Mitochondria and Mitochondria DNA in Some Diseases
Mitochondrial DNA as one of the inflammation & disease marker.
A better understanding of COVID-19 and it’s virus SARS-CoV-2 is needed. Many respected researchers have contributed through their proven researches and studies. Their greater responsibility is to the unfortunate COVID-19 patients and their families. Some of the researchers use the mitochondria as an approach to understand this virus and the disease.

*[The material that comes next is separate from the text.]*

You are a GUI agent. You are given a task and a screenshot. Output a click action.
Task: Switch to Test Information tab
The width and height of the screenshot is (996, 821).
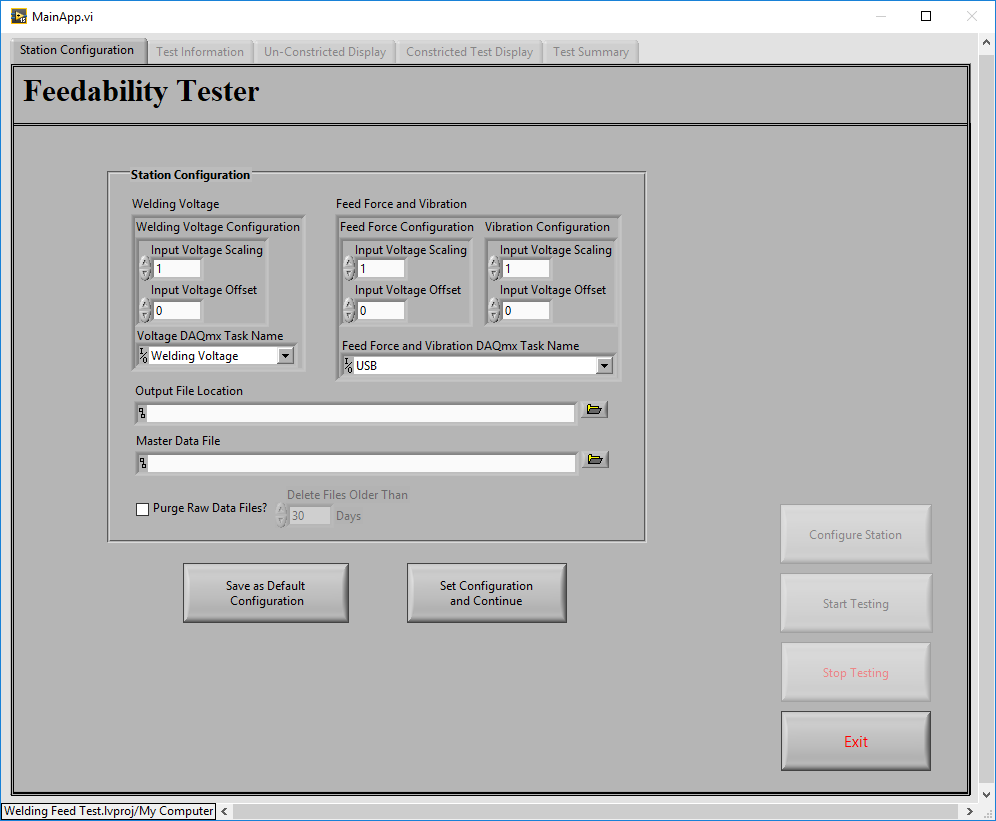(x=200, y=52)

Mitochondria are the place where our cell produces energy. They relate with energy production, innate immunity, ROS generation, apoptosis, Prasun, 20211. We can look for mitochondria in any cell of our body except the red blood cell (RBC). Mitochondria are located in and distributed throughout the cytoplasm, vary in number between different cell types. Each organelle is enclosed by a double membrane, with the inner one forming the characteristic folds known as cristae. Mutations causing mitochondrial dysfunction are often related to severe diseases, Protein Atlas2. In the Human Protein Atlas, we can see that 6% (1156 proteins) of all human proteins have been experimentally detected in the mitochondria. Mitochondrial proteins are mainly involved in cellular respiration and in mitochondrial organization, gene expression and metabolic processes. Mitochondria were abound in muscle tissue, especially human heart muscle tissues.
SARS-CoV-2 & Mitochondria
Wu et al., 20203 reported that majority of SARS-CoV-2 genomic and structural RNAs are targeted for mitochondrial matrix and nucleolus. SARS-CoV-2 RNA genome and all sgRNAs are enriched in the host mitochondrial matrix and nucleolus. The 5’ and 3’ viral untranslated regions possess the strongest and most distinct localization signals. Another researchers reported SARS-CoV-2 hijacked mitochondria machinery and DMV (double membrane vesicles), Singh et al.,20204. The hijacking may further compromise mitochondrial integrity, deteriorate mitochondrial function, and increase oxidative stress. An accumulation of damaged and dysfunctional mitochondria will lead to impaired MAVS (mitochondrial antiviral signaling) response, aggravates inflammation and cell death. SARS-CoV-2 prefers glycolysis and lactate accumulation. The damage of mitochondria impacts the decrease of oxidative phosphorylation as energy (ATP) source. Common mitochondrial supplements are Coenzyme Q10, vitamin B2, alpha lipoic acid, vitamin E, vitamin C, L-carnitine, L-creatine. N-acetylcysteine (NAC) is precursor of glutathione, an important intracellular antioxidant also can be used to prevent the mitochondria damage, Prasun, 2021.
Mitochondrial DNA (mtDNA)
Mitochondria have their own DNA, mitochondrial DNA (mtDNA), member of a group of mitochondrial DAMPs (damaged-associated molecular patterns) released by injured or dying cells.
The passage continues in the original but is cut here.